In other business the board first approved a Zoning Text Amendment presented by Planning Director Joe Petty adding gunsmithing services as a use by Conditional Use Permit in Residential-1 zoning districts. It is already a use allowed in Agricultural District. However, as staff noted in the agenda packet “currently there is no definition or supplemental regulations for such use”. The proposed amendment adds a definition and list of conditions for gunsmithing services into the county code.
That text amendment approval was followed by approval of Lorne Cooper’s CUP request for such gunsmithing services in a Residential-1 District. Cooper also responded to In response to a question from Vice-Chairman Fox, Petty said that a walk-up shooting range aspect would not be allowed in a Residential District, but with certain conditions met on adequate-sized properties, it could be in Agricultural Districts.
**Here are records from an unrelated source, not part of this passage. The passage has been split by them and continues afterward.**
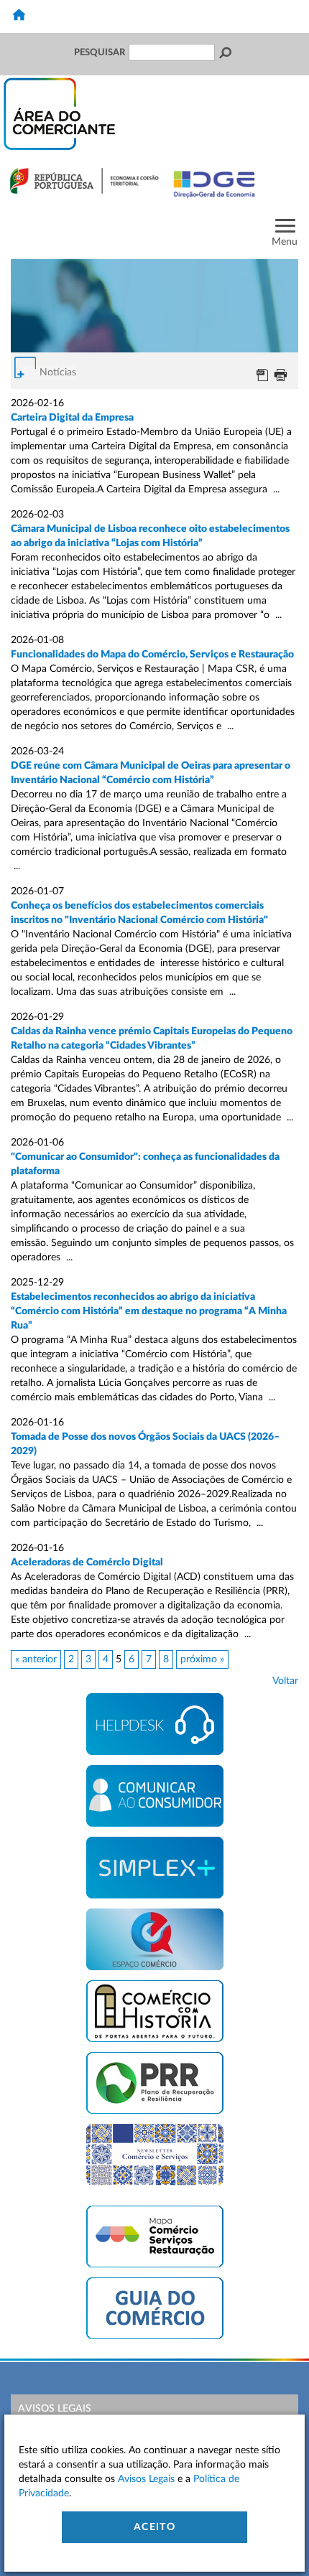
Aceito (154, 2527)
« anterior (36, 1659)
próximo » (202, 1659)
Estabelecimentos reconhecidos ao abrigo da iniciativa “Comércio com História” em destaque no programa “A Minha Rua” (149, 1311)
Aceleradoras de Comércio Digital (87, 1563)
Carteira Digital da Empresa (72, 418)
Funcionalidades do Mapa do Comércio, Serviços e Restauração (152, 655)
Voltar (285, 1681)
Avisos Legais (54, 2409)
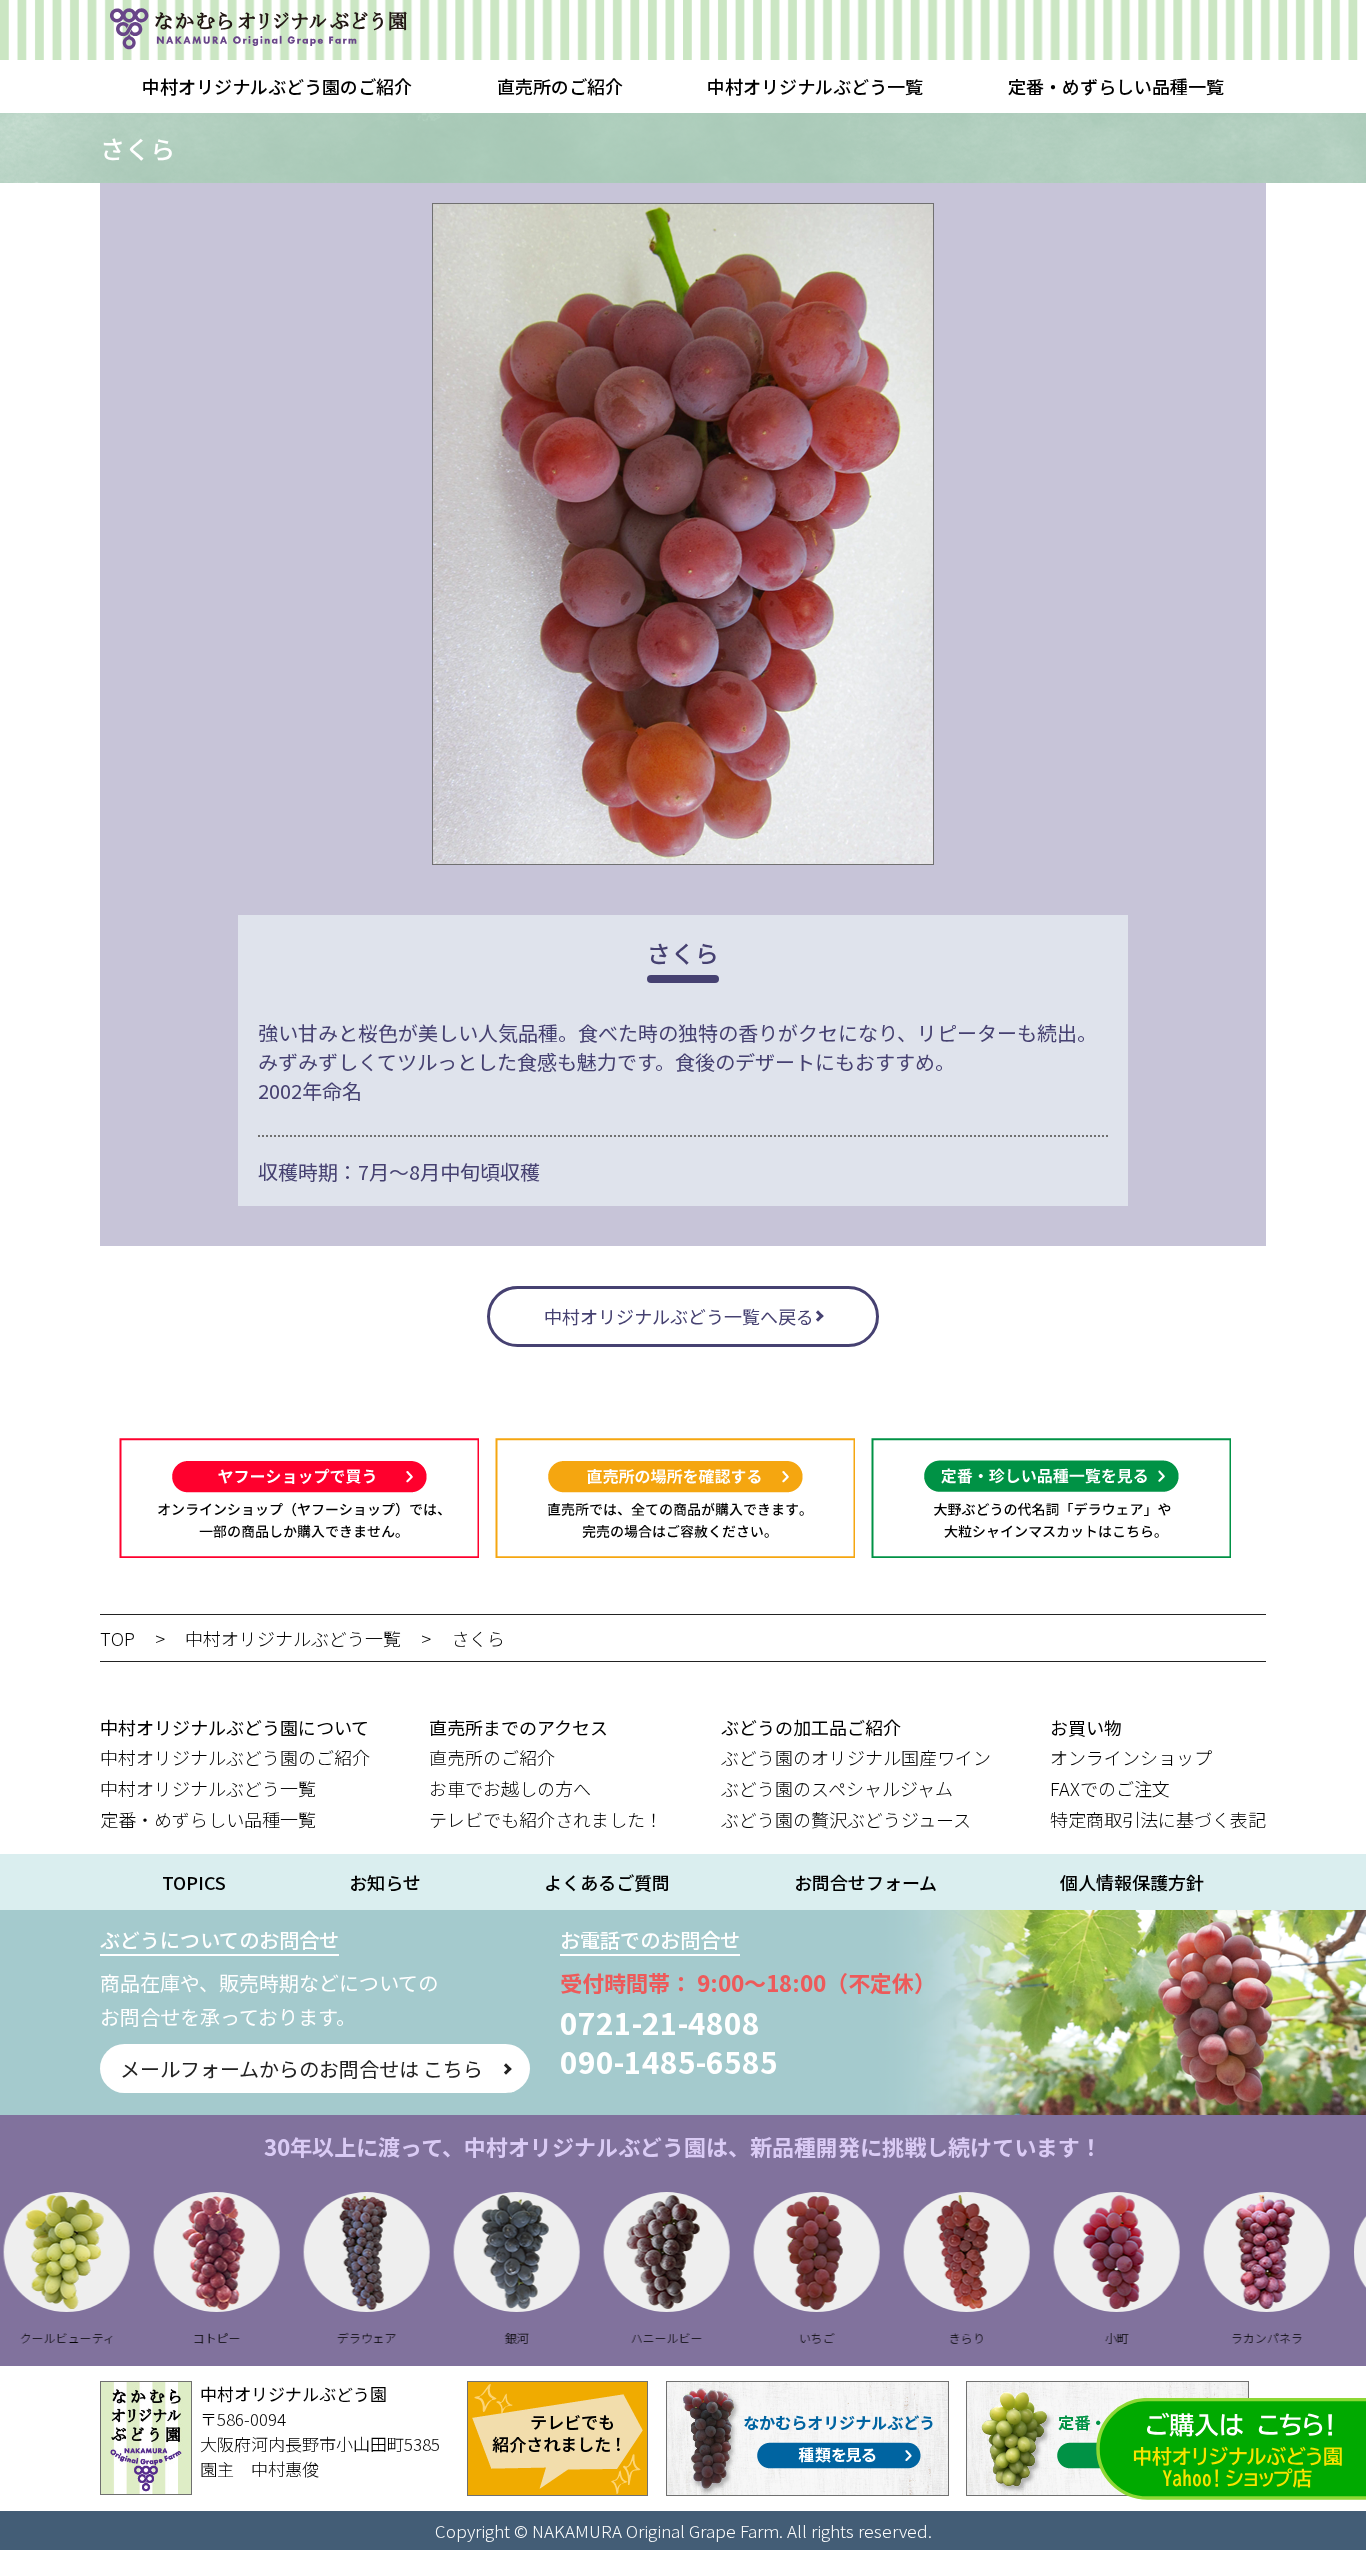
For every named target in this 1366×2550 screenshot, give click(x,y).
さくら (478, 1638)
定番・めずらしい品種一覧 (1116, 86)
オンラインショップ (1131, 1757)
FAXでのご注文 (1110, 1788)
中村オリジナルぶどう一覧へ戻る (679, 1316)
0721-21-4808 (660, 2022)
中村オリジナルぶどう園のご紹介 (277, 86)
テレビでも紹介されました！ (546, 1819)
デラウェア (307, 2337)
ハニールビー (607, 2337)
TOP (117, 1638)
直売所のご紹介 (560, 86)
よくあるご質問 (607, 1882)
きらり (907, 2337)
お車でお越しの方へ (510, 1788)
Also approved by the board after public hearings on Thursday were two ordinances related to one-time $3,000 bonuses to Sheriff’s Office deputies, including the sheriff, for both state Compensation Board-covered employees and non-Comp Board-covered employees. The bonuses for part-time employees will be $1500. While the state will cover the Comp Board employee bonuses, it was explained that the estimated $92,055 cost of the non-Comp Board employee bonuses will be covered by the County’s allocation of funding from the American Recovery Act Plan of 2021.
After some explanation by Assistant County Attorney Caitlin Jordan and subsequent discussion of variables, the board passed an ordinance amendment regarding the collection of a transient occupancy tax on rooms rented out for less than 30 days. The emergence of short-term tourist rentals out of homes led to an ordinance language change deleting “motel” for “accommodation” to assure all rental units used in this way are included. It was estimated that the County will realize about $18,000 in new revenue from the change.
Other matters approved included Terra Site Constructors LLC’s CUP request for a Contractor’s Storage Yard at 6986 Winchester Road in North River District; Michael and Leslie Hofbauer’s CUP request for a short-term tourist rental at 223 Chapel View Drive in the Shenandoah District; and Michael Blevins CUP request for a short-term tourist rental at 267 Trillium Trail Road in the Shenandoah District.
And with the Blevins CUP approval after public hearing number 10 and no response to the chair’s call for any new business, the board adjourned at 9 p.m.